Give every entry again, word for word.

============================================================

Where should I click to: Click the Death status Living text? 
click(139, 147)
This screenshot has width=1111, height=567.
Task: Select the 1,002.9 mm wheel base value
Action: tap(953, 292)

============================================================

--- Solution below ---
Where should I click to: Click the Death status Living text? 
click(139, 147)
This screenshot has width=1111, height=567.
Task: Select the 1,002.9 mm wheel base value
Action: tap(953, 292)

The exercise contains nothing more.